Self-laundering and cause of non-punishability under Article 648-ter.1., paragraph 5, Criminal Code

Self-laundering and cause of non-punishability under Article 648-ter.1., paragraph 5, Criminal Code

  • Roberto Soardi

With judgment no. 4855 of 3 February 2023, the Supreme Court acted on the matter of self-laundering, outlining the scope of application of the cause of non-punishability currently governed by paragraph 5 of Article 648-ter.1., Criminal Code, according to which “other than in the cases referred to in the previous paragraphs, conduct where the money, goods or other benefits are intended for purely personal use or enjoyment are not punishable”. The cited judgment arises from an appeal filed by three defendants, sentenced by the Monza preliminary hearing judge with regard to a number of offences, including illicit drug trafficking and self-laundering.


More specifically, the appellants’ lawyer pleaded that the abovementioned cause of non-punishability had not been applied.
The arguments raised were based on the consideration that the simple depositing, in the current accounts held in the defendants’ names, of the sums of money gained from the drug trading, should have been regarded as an indication of the purely personal use and enjoyment of the money. Therefore the activity in question would not be such as to hinder the identification of the criminal origin of the money.


The Supreme Court did not uphold the appeal and put forward a precise interpretation of the effective applicability of the cause of non-punishability under Article 648-ter.1., paragraph 5, Criminal Code. Firstly, the Court pointed out that, by introducing this cause of non-punishability, the legislature intended to prevent any person from being tried twice for the same unlawful conduct, following a reasoning perfectly consistent with the bis in idem prohibition.
This is because, as we know, the offence of self-laundering punishes the recycling, replacement or transfer of money, goods or other benefit in economic and financial activities, provided that it is carried out by the same person who committed the offence giving rise to the illicit proceeds.

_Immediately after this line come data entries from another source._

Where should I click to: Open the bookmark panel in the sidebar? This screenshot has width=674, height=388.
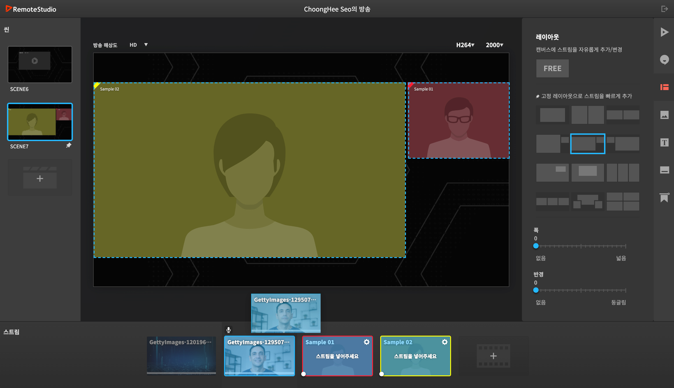pyautogui.click(x=664, y=197)
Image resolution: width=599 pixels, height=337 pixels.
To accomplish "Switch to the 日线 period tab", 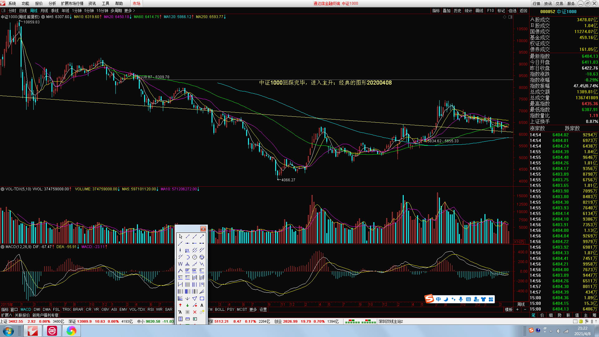I will (23, 11).
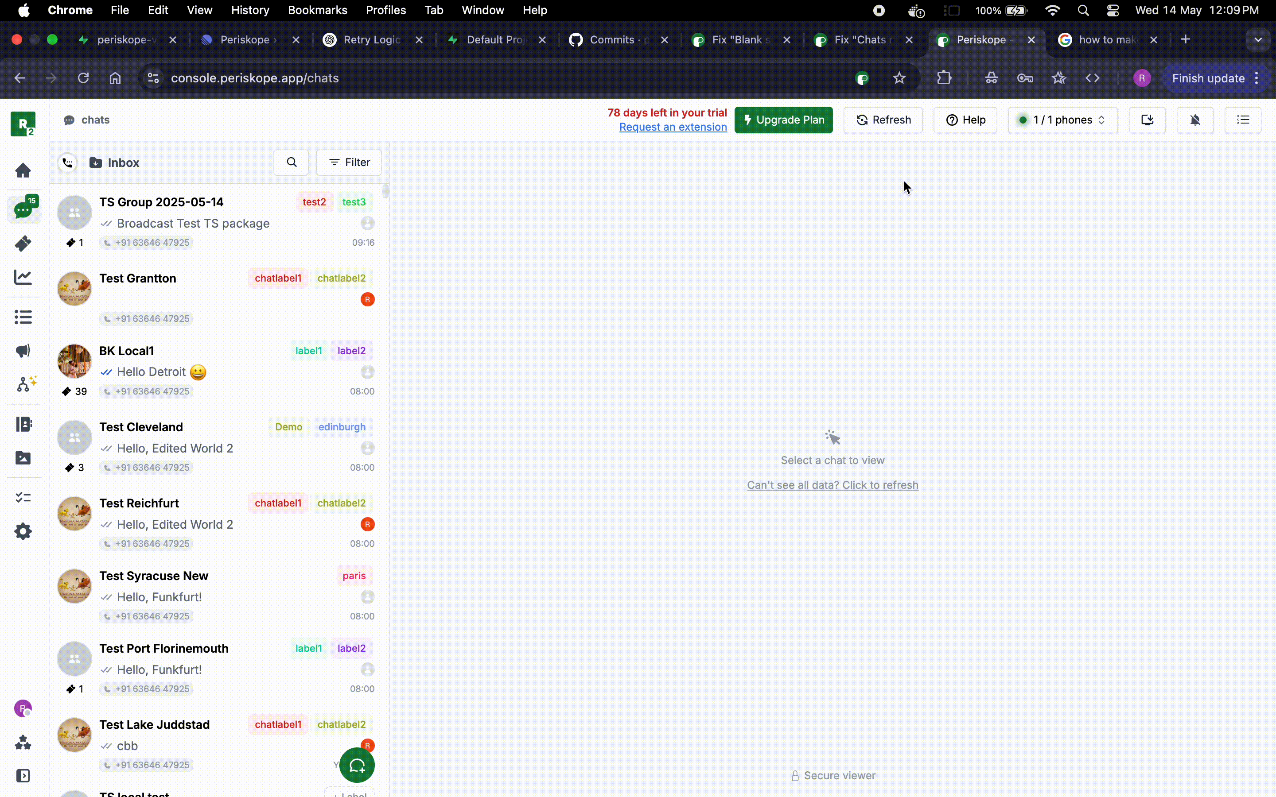Image resolution: width=1276 pixels, height=797 pixels.
Task: Open the bulk broadcast megaphone icon
Action: coord(23,351)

Considering that the typical conduct involved in self-laundering is punishable only to the extent that it is capable of hindering the identification of the unlawful origin of the goods arising from the predicate offence, the Court stated the following: “The abundance of the transactions carried out through numerous current accounts, all serving to launder the sums generated by the illicit drug trafficking, the plurality of the moveable and immovable assets purchased through these transactions, some of which of particular prestige and value [...] all constitute grounds to suspect that the activity carried out was financial and speculative in nature, and that as it lacked the purpose of contingent use of the illicit profit, proves punishable as complex self-laundering, to which the non-punishabilty clause cannot be applied”.
In other words, the Court held that the conditions for applying the cause of non-punishability had not been met, also in view of the significant amount of money paid into the defendants’ accounts.  


Furthermore, according to the Court’s interpretation, there was a clear intent on the part of the defendants to conceal the unlawful origin of the proceeds paid in.
Considering that the legislature intended to prosecute “any form of re-injection of proceeds of criminal origin into the legal economy”, the Supreme Court specified that even transactions for the purpose of personal use of the goods, if carried out using significant amounts of money and several current accounts, constitute conduct giving rise to the offence of self-laundering pursuant to Article 648-ter 1, Criminal Code.